Stored data entries:
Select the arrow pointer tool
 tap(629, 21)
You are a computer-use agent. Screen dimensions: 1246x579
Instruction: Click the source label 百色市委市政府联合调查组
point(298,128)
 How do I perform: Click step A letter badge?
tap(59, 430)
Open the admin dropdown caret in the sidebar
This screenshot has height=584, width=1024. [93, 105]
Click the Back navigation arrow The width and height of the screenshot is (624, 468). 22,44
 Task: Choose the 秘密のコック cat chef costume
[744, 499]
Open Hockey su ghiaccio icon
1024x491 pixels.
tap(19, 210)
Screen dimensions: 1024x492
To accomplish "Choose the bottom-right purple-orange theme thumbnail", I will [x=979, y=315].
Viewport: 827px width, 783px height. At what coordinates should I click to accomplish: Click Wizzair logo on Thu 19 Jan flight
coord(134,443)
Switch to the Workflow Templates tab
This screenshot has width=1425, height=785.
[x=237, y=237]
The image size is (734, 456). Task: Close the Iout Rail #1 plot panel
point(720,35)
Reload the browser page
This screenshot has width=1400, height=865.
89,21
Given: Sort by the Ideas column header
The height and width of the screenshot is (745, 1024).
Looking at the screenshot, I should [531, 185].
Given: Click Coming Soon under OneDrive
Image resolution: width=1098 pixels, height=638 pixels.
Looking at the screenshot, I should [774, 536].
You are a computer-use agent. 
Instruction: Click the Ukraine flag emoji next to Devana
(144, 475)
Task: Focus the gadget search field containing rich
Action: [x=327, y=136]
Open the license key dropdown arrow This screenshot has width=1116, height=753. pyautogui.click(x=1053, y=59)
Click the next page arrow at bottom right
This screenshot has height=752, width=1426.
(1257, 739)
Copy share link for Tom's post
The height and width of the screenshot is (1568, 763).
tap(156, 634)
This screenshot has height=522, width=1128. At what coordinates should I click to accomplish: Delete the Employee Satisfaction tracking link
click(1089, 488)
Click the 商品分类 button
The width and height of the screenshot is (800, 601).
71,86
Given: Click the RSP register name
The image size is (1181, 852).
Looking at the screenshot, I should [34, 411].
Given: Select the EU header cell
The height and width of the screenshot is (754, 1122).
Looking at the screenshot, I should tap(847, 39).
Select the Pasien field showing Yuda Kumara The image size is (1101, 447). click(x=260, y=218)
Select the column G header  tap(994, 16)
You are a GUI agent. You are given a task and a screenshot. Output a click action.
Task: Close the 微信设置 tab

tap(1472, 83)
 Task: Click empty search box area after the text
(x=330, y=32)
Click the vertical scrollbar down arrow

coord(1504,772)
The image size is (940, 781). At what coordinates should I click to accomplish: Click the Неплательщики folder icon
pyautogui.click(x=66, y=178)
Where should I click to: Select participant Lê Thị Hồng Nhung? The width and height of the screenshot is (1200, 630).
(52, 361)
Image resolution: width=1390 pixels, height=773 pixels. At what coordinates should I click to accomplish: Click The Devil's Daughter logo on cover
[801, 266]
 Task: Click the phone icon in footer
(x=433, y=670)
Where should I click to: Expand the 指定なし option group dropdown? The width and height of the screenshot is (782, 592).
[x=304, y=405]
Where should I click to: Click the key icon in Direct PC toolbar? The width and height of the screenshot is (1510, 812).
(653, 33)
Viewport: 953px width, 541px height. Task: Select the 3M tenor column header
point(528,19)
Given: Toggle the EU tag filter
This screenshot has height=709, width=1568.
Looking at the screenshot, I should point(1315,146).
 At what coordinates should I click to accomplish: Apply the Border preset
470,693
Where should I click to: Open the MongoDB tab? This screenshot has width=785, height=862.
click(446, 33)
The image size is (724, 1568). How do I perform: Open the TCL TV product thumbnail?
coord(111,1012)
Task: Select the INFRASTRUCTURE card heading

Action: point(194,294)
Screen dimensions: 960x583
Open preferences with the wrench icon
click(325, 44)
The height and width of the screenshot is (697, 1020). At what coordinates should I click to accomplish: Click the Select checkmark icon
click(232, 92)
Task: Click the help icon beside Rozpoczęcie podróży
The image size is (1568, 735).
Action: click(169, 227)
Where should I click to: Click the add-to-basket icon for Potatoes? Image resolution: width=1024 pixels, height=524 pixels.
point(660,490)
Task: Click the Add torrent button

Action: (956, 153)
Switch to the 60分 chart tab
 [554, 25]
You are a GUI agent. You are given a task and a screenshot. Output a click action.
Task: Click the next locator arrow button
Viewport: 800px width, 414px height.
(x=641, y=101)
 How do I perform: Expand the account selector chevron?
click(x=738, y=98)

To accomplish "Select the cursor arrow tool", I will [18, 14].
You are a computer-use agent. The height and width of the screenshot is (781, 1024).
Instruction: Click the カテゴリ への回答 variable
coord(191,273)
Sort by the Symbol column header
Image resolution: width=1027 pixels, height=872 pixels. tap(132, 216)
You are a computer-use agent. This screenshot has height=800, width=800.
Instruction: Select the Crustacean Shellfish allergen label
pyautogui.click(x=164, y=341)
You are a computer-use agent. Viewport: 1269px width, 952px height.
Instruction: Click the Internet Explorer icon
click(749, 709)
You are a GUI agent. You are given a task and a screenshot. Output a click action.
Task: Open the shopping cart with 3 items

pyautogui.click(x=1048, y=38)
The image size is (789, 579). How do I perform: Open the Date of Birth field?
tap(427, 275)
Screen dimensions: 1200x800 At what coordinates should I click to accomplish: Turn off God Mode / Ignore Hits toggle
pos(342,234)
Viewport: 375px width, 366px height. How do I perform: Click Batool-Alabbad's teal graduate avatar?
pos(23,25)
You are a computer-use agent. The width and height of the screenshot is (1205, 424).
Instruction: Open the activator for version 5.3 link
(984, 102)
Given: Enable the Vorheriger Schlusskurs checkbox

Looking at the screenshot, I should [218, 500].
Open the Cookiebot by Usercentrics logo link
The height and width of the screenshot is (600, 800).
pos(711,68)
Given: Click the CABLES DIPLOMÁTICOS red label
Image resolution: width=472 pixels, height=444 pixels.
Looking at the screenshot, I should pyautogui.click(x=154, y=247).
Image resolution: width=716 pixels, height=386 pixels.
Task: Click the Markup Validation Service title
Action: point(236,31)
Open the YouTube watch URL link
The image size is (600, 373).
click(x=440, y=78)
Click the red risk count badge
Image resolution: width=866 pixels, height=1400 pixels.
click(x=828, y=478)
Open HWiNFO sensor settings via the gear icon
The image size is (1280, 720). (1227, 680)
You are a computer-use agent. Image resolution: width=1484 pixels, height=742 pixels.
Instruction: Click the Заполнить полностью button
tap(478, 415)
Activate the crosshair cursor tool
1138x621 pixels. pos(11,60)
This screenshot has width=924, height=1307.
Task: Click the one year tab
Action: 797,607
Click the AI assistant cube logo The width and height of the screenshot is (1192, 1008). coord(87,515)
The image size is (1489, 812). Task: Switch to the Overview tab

* What the exercise asks:
Produce an exact repeat of the lines from the one containing "You are a computer-use agent. Image" through the last line of the data, and nothing more.

* Solution to this problem:
You are a computer-use agent. Image resolution: width=1484 pixels, height=742 pixels.
Instruction: Click the Заполнить полностью button
tap(478, 415)
Activate the crosshair cursor tool
1138x621 pixels. pos(11,60)
This screenshot has width=924, height=1307.
Task: Click the one year tab
Action: 797,607
Click the AI assistant cube logo The width and height of the screenshot is (1192, 1008). coord(87,515)
The image size is (1489, 812). Task: Switch to the Overview tab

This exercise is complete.